■ **YOUR INSTRUCTIONS**: Begin at the line holding "Task: Click the popover" and set down exactly each line through the last one below, omitting pictures. Include nothing else.

================================

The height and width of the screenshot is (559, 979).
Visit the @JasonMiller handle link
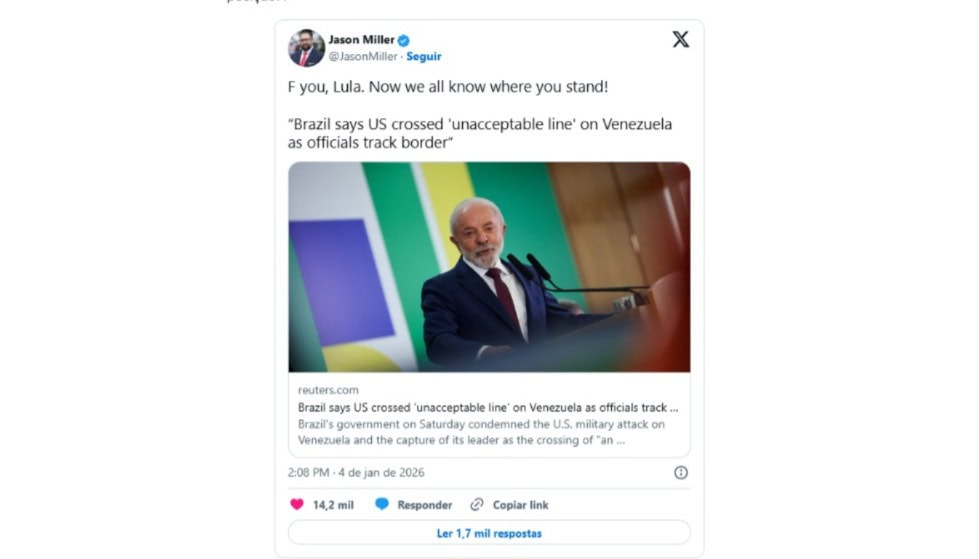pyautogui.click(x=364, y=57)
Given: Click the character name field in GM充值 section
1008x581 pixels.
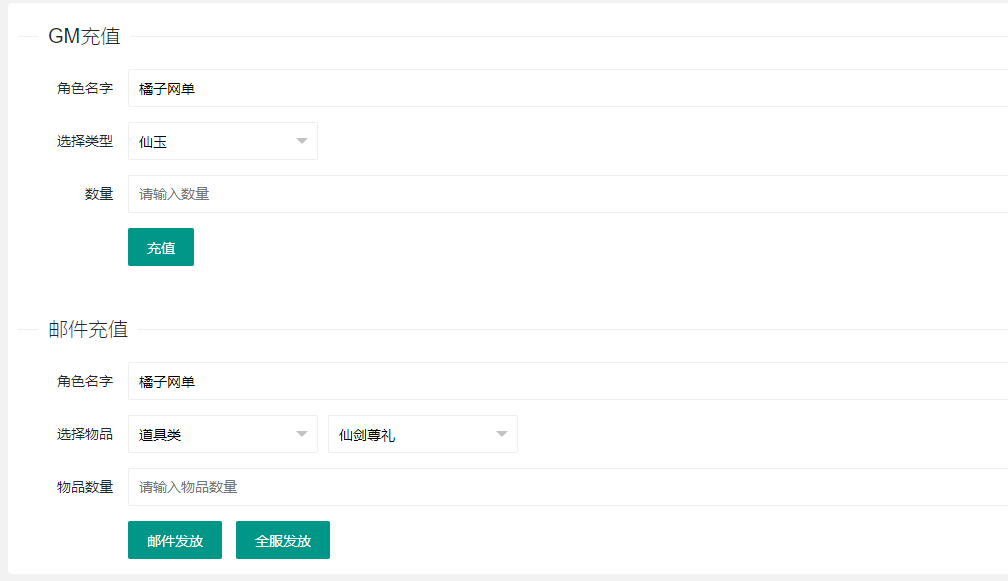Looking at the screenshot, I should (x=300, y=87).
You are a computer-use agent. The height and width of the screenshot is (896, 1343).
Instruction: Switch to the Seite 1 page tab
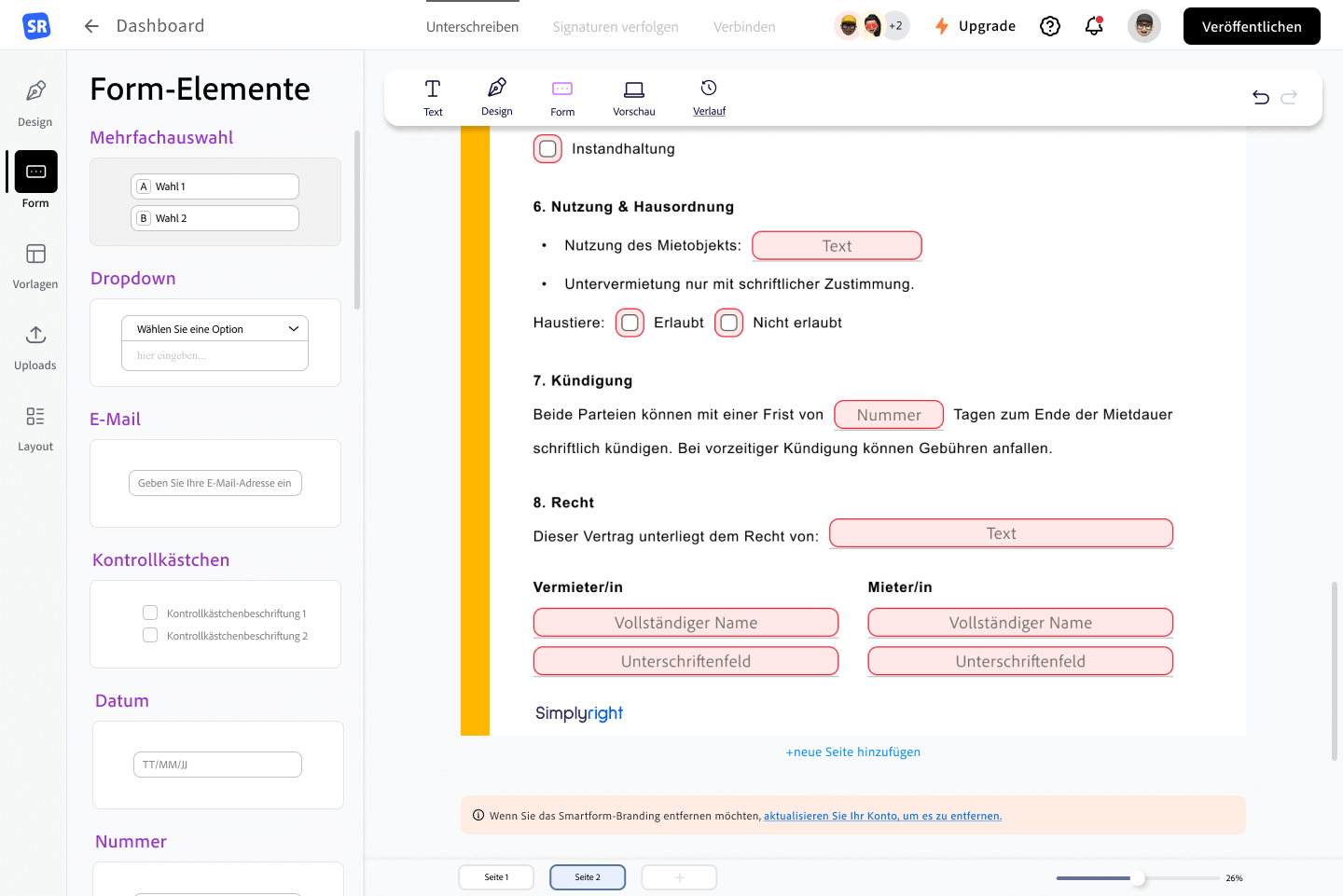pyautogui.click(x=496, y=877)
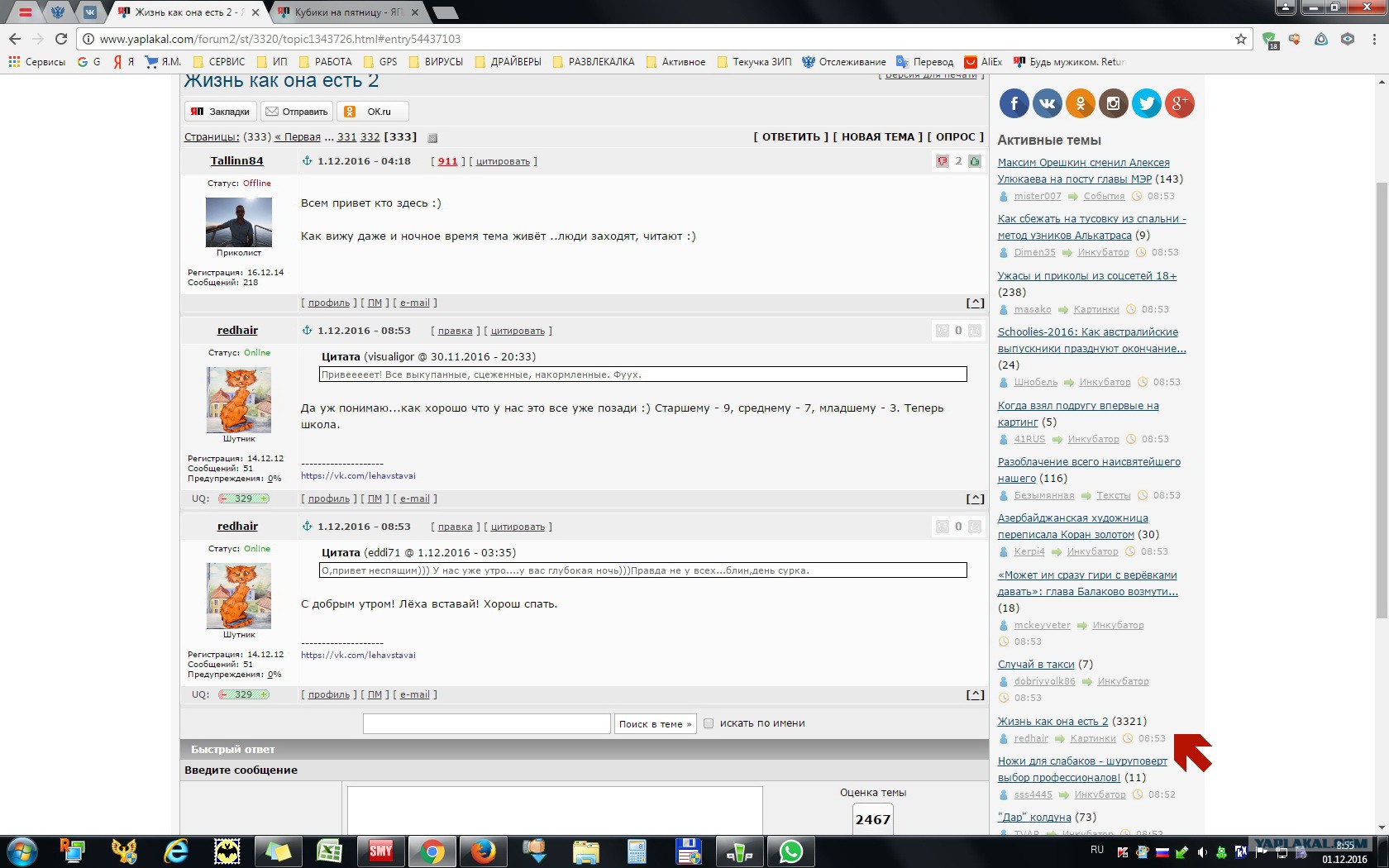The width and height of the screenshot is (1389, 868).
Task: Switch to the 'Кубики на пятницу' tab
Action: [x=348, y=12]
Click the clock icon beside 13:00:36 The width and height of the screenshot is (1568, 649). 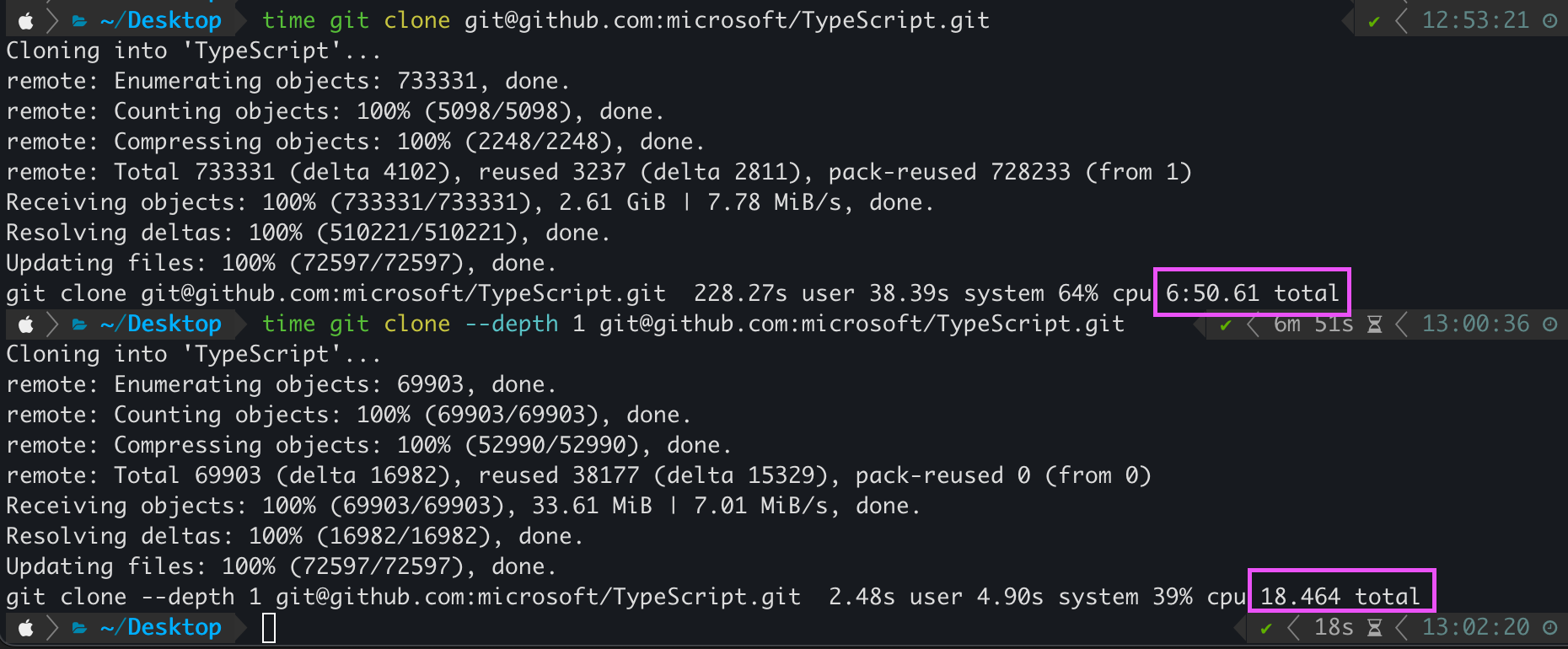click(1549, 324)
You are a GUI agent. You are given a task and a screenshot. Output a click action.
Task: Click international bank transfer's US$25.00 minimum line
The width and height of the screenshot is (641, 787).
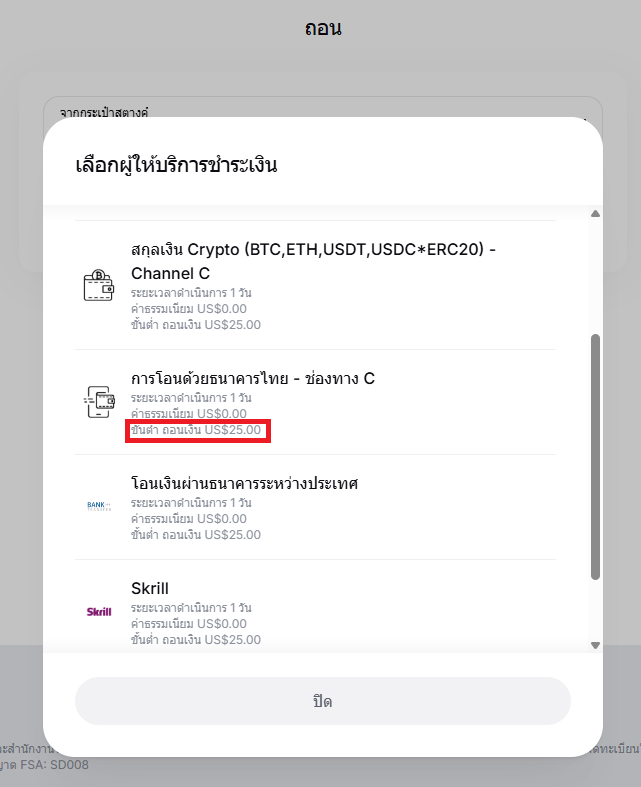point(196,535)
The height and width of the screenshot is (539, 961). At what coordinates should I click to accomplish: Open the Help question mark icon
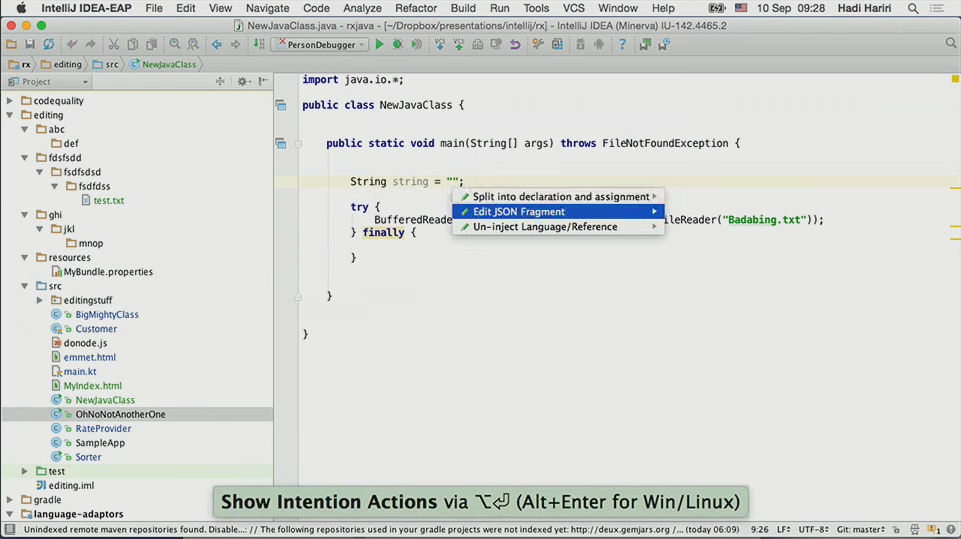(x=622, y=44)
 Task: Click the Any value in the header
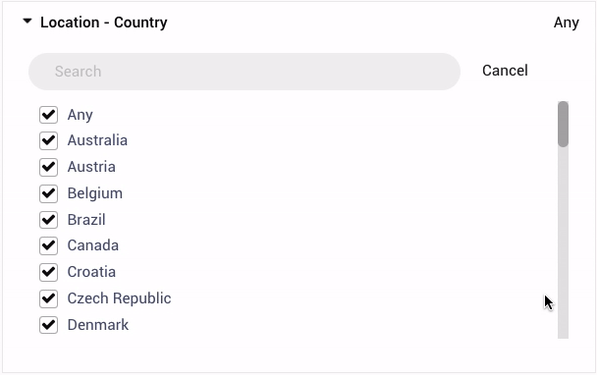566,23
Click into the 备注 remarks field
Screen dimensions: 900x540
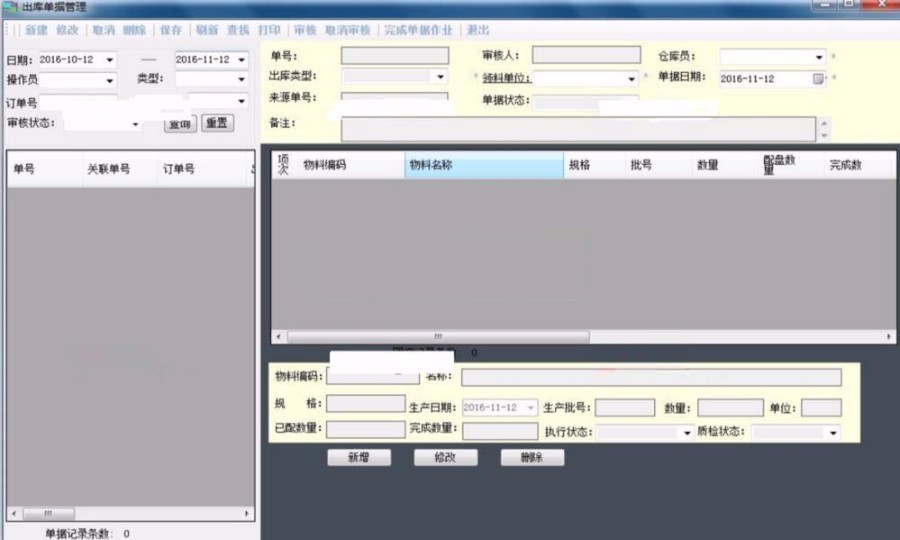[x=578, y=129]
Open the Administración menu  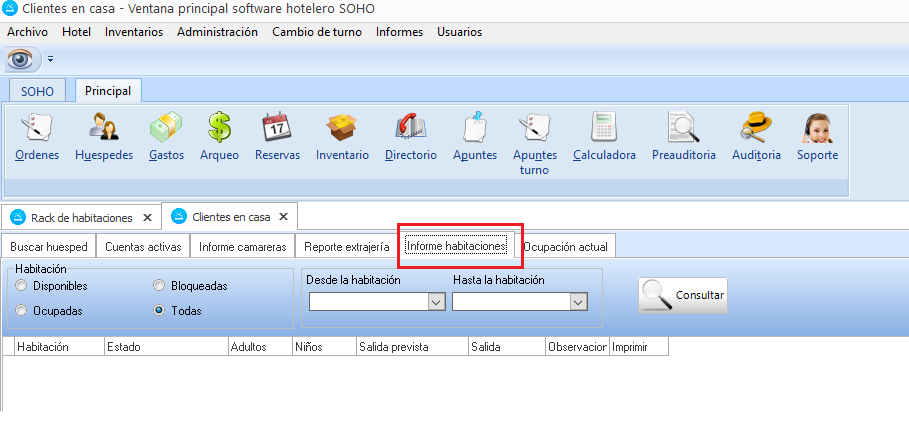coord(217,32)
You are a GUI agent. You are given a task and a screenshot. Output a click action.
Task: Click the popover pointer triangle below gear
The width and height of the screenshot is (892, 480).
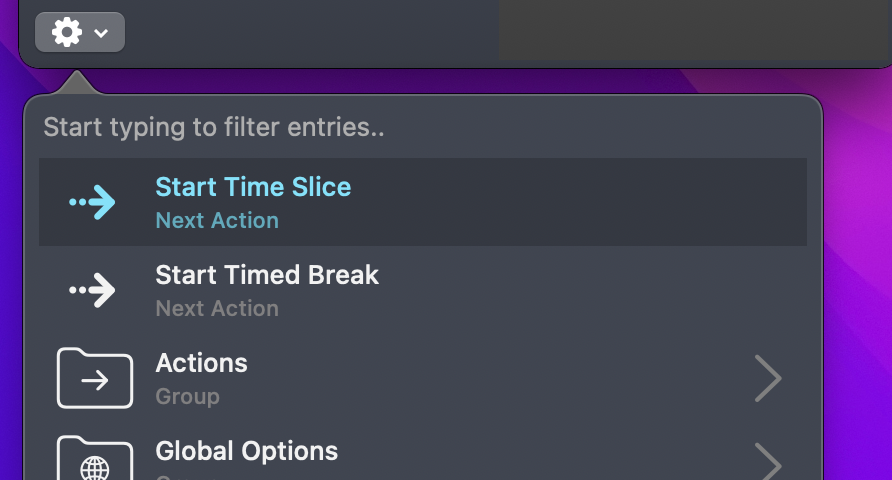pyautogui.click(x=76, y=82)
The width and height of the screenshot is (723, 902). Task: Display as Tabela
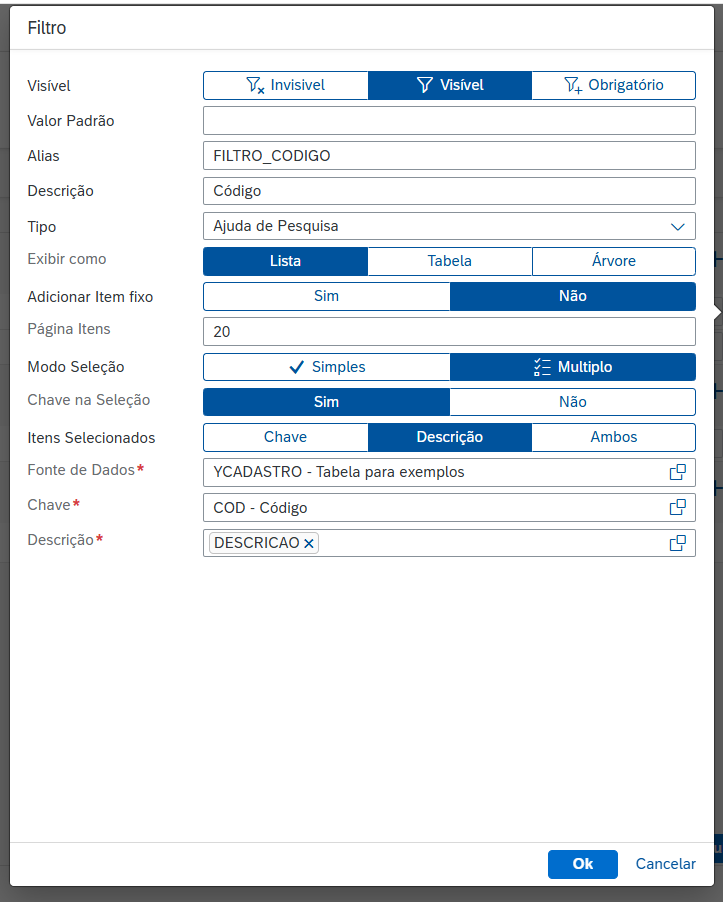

================================

■ **REPLY**:
Task: Click the popover pointer triangle below gear
The width and height of the screenshot is (892, 480).
pyautogui.click(x=76, y=82)
The width and height of the screenshot is (723, 902). Task: Display as Tabela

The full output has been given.